Look for the word "screenshot" in the records, and copy each line where it appears.

Dataset excerpts:
────────────────────

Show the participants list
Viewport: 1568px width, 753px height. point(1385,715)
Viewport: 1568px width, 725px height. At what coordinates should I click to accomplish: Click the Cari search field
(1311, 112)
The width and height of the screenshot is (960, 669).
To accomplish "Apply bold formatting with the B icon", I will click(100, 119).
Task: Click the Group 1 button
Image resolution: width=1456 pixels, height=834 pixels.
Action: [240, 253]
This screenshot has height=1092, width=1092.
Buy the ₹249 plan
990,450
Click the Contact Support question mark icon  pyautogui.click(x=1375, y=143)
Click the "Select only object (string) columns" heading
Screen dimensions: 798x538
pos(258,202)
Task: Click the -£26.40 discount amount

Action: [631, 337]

────────────────────

• **Your solution**:
The width and height of the screenshot is (960, 669).
This screenshot has height=1092, width=1092.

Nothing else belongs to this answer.